§ Your assignment
Starting at the line that contains "Task: Select the", output each line through the end of the data exactly, and nothing more.

(Stored items)
----

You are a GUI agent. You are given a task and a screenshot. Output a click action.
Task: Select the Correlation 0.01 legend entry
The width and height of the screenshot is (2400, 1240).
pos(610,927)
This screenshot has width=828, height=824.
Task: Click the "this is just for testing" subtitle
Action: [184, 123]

----

§ Response below
Task: Select the Correlation 0.01 legend entry
The width and height of the screenshot is (2400, 1240).
pos(610,927)
This screenshot has width=828, height=824.
Task: Click the "this is just for testing" subtitle
Action: [184, 123]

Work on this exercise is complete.